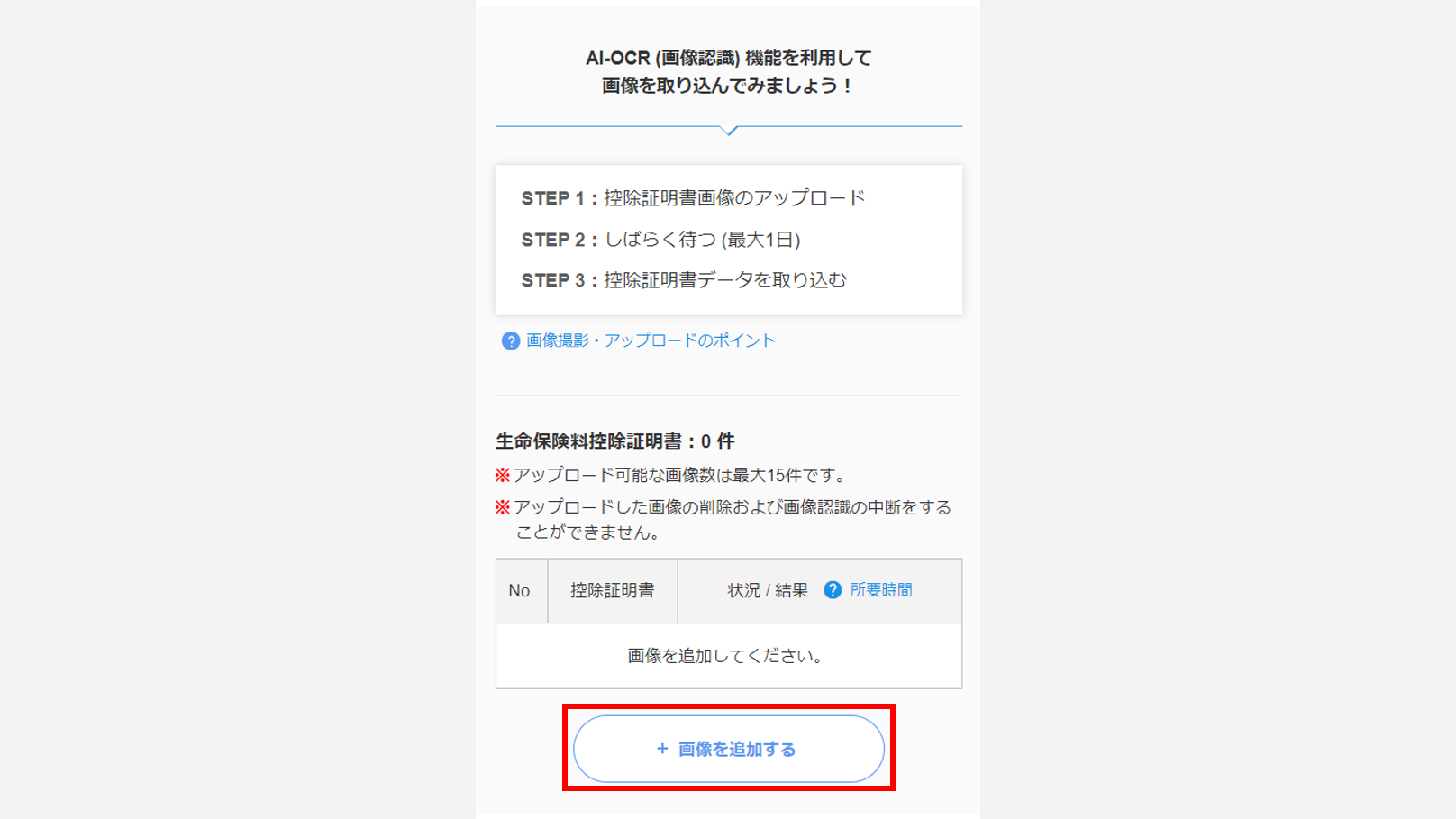Click the STEP 1 控除証明書画像のアップロード line
This screenshot has width=1456, height=819.
693,198
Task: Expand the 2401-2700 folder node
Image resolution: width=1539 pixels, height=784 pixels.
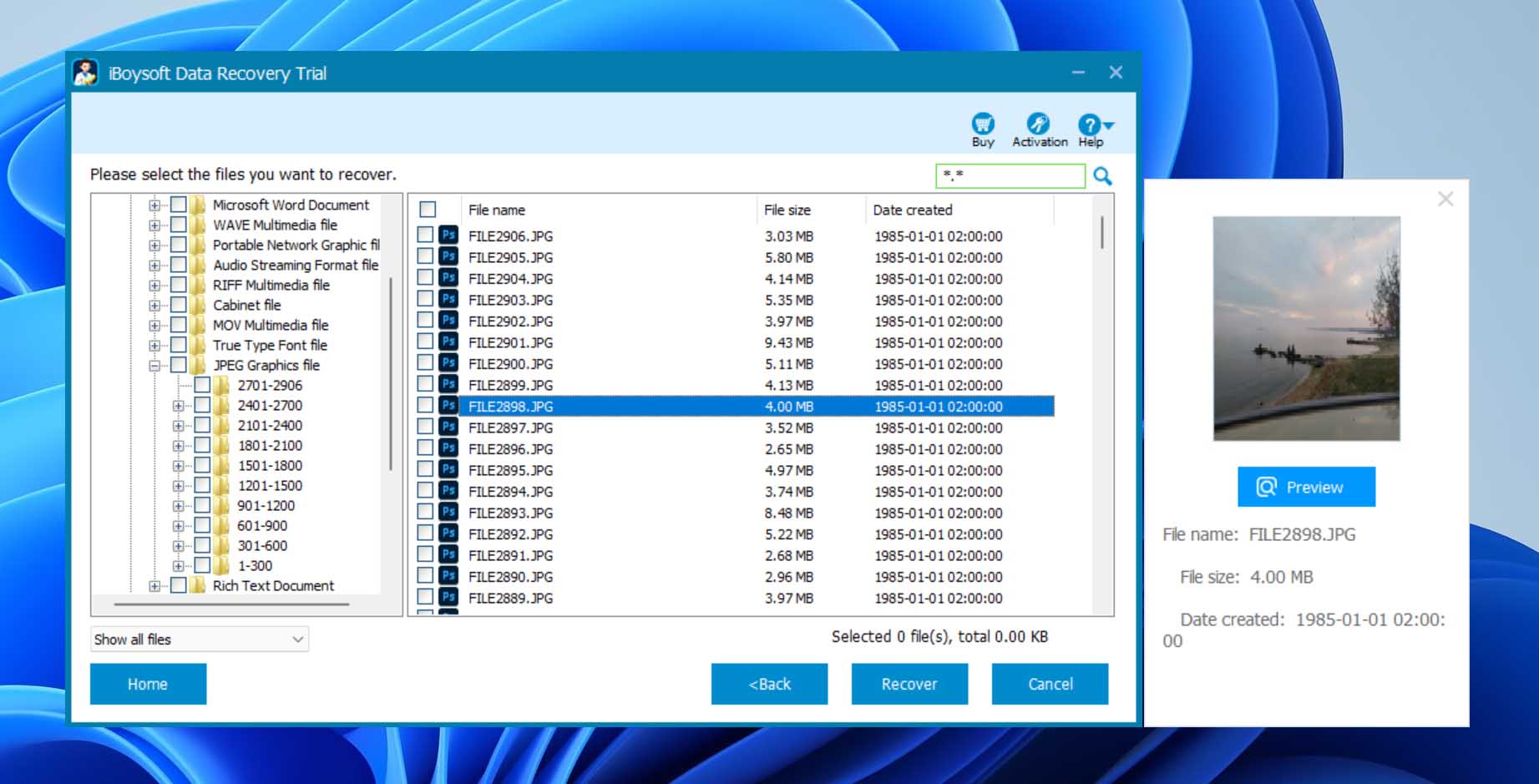Action: point(178,406)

▸ Exercise
Arrange every line of the records above as a Markdown table with two columns, Row for the row number and Line for the text of that line, and skip any blank lines. Leave the pictures out.

▸ Reply to the exercise
| Row | Line |
|---|---|
| 1 | Click the STEP 1 控除証明書画像のアップロード line |
| 2 | This screenshot has width=1456, height=819. |
| 3 | 693,198 |
| 4 | Task: Expand the 2401-2700 folder node |
| 5 | Image resolution: width=1539 pixels, height=784 pixels. |
| 6 | Action: point(178,406) |